I was only home an hour or so, sitting on the Drive having tapas with my girlfriends, when the pan-handlers appeared. And the next day, as I rode through town, I saw people begging and sleeping on the streets. A friend told me he was in the DES the other day going to his radio station, and saw several women sleeping on the sidewalk. Two tour buses came by, the horrified tourists, gawking out the bus window. Can you imagine the impression they got of our 'beautiful' city?
It's disgusting. It's a disgrace, that while the fat-cat politicians spend billions of dollars on the 2010 Olympics, the poverty level here increase and along with it the crime rate. People are desperate. No wonder there is so much discontent, anger and unhappiness!
So, you can understand my dismay on returning. The whole time I was away in the city of Athens (more than 6 million population) I rarely saw a beggar (only the occasion old gypsy woman or terribly disfigured or disabled man. Yes, even the gypsies seem to have made themselves scarce.) I know there's crime there that didn't used to exist -- a lot of it blamed on people from the northern Balkans -- but it was a pleasure to not have it 'in your face', to read a newspaper and not be bombarded with horrible violent stories. (Yes, and not have to see a certain Bush-boy's stupid face staring at me from every TV screen or newspaper!)
OK, I'll get over it. Within another week or so I'll become innured to what is going on around me and learn to ignore it. I'll take cabs home at night and watch over my shoulder when I'm walking down the street.
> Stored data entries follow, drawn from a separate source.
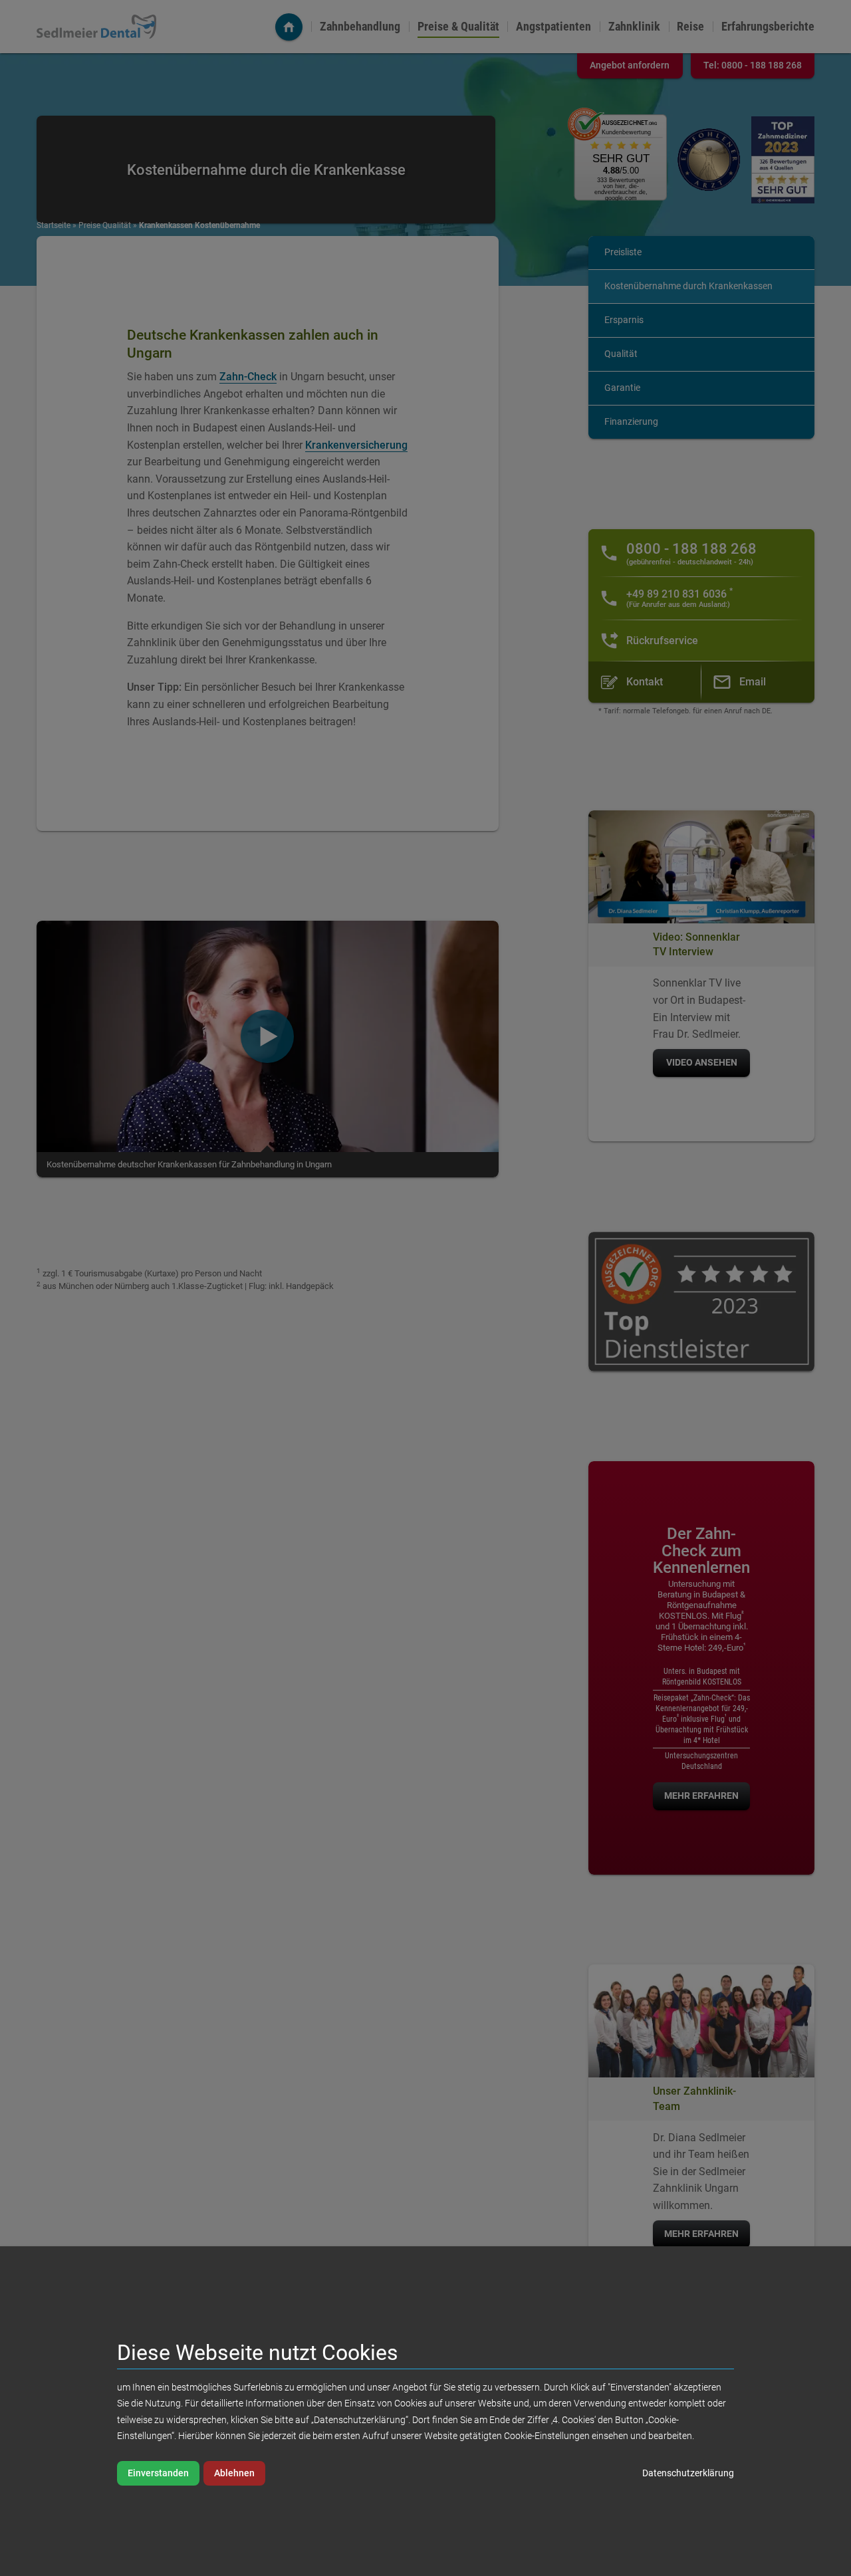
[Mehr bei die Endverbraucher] (782, 159)
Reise (690, 26)
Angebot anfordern (629, 65)
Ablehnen (234, 2473)
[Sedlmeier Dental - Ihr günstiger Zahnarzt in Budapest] (96, 25)
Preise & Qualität (458, 26)
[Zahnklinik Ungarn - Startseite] (289, 27)
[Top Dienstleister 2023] (701, 1301)
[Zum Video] (268, 1036)
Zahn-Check (248, 376)
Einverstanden (158, 2473)
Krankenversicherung (356, 445)
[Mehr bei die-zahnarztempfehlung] (709, 159)
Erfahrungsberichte (767, 26)
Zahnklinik (634, 26)
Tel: (752, 65)
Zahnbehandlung (360, 26)
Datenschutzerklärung (688, 2473)
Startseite (53, 225)
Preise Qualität (104, 225)
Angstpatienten (553, 26)
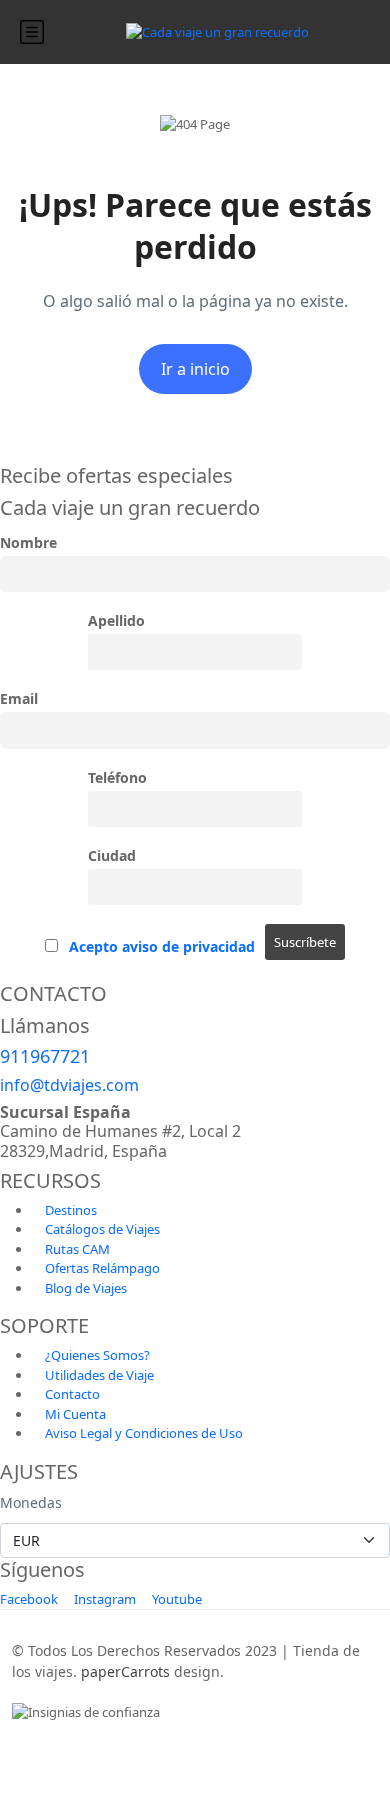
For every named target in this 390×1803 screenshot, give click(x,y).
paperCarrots (125, 1671)
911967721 (45, 1056)
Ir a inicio (195, 369)
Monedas (31, 1502)
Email (19, 698)
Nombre (28, 542)
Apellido (116, 620)
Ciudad (112, 855)
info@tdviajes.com (69, 1085)
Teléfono (117, 777)
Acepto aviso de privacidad (162, 946)
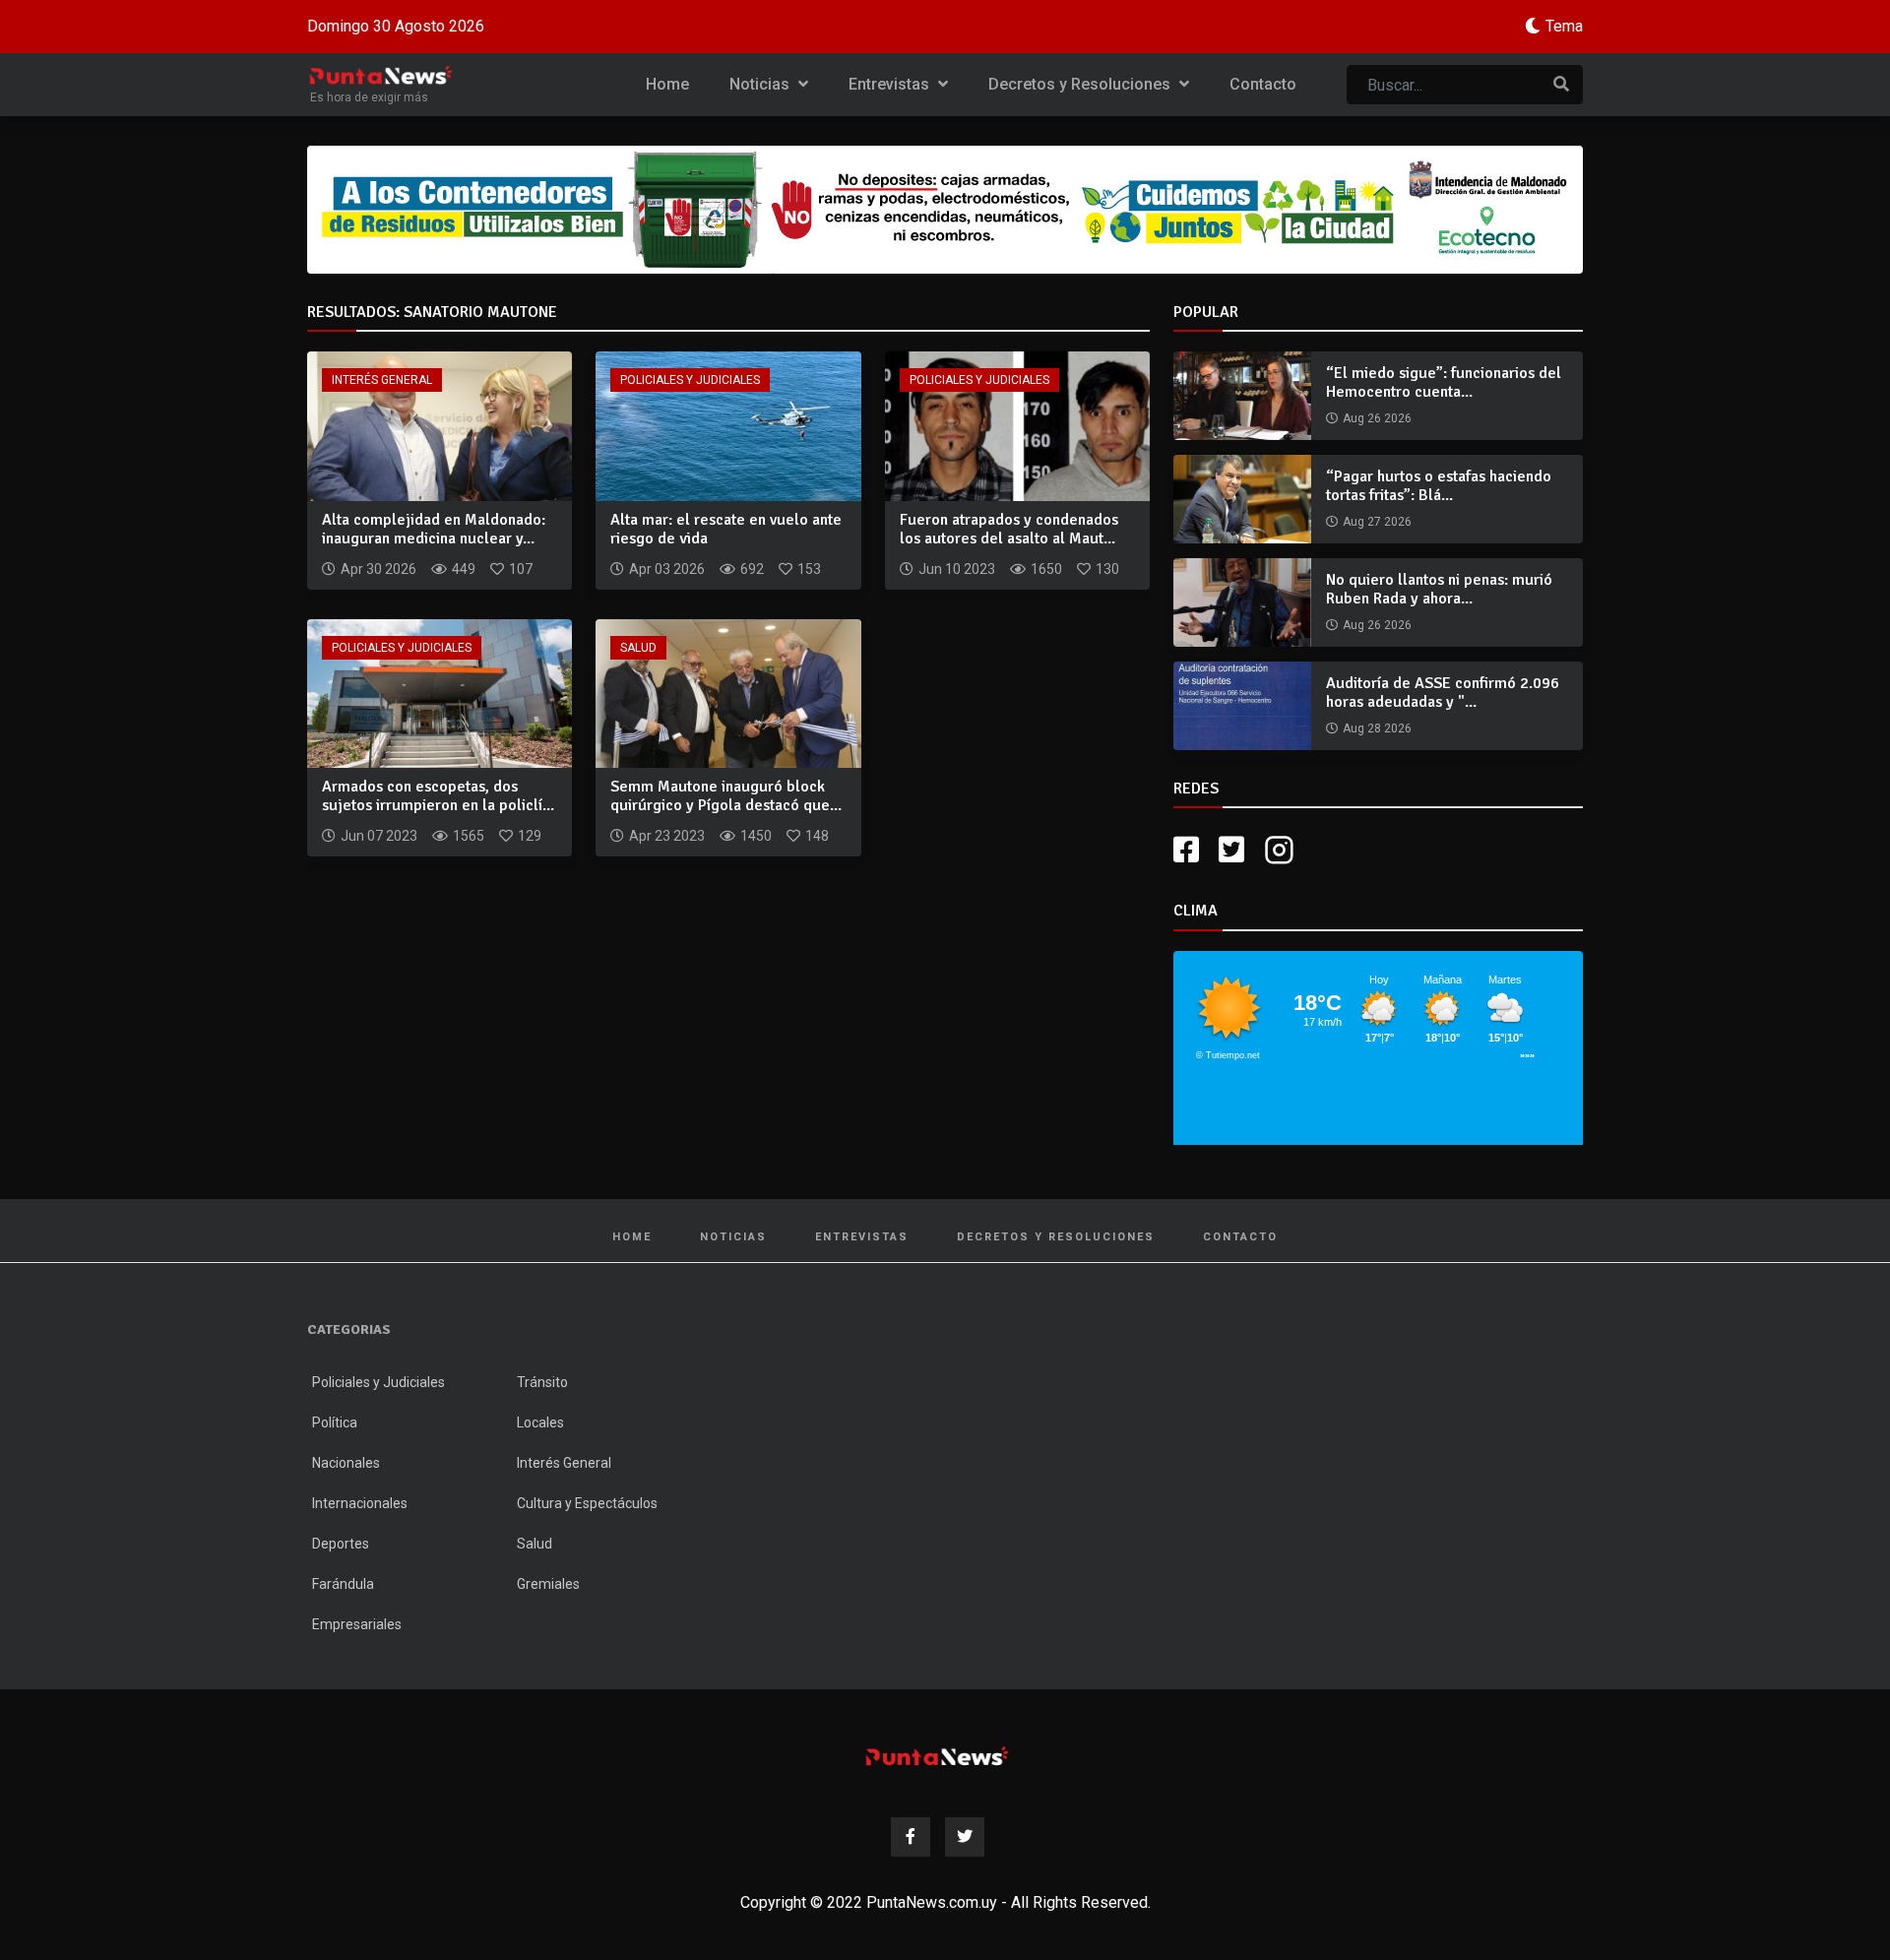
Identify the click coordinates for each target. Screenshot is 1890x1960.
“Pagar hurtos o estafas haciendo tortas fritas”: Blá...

I'll remember to keep an eye on my belongings. (While I was away, my friend had her purse rifled while she ate dinner at a very high-end dining room in a classy hotel downtown. You're not safe anywhere here, it seems!)
In addition to adjusting to the 'life' here -- the weather is impossibly horrible. I left Athens sizzling in record high temperatures (which were, yes, 'unbearable'). When I arrived at Amsterdam, with an 8-hr lay-over during which I'd hoped to explore the city, there was a storm with high winds and freezing rain. I lasted an hour in the town before I was soaked and frozen and had to return to Schipol to wait for my flight home, which was delayed an hour because of the weather. Arrived home to the same. It's apparantly been raining most of the time I was gone. There have only been a few rare glimpses of sunshine since I arrived back. Help! my tan is fading (or is it being washed away?)
No wonder I want to go back! And if I had the finances you can bet I would. I'd like to be able to afford to spend six months every year in Greece like I used to. Meanwhile, I'll have to make do with the occasional vacation there. But in my heart, that's where I really want to be and I shall return.
So...now that I have returned home...I must get over the jet-lag which makes my brain all mushy, and try to resume work on my novel. Maybe if I bury myself in Alexander's world it will help to distract me from what is going on around me.
"To rejoice in life, to find the world beautiful and delightful to live in, was a mark of the Greek spirit which distinguished it from all that had gone before. It is a vital distinction."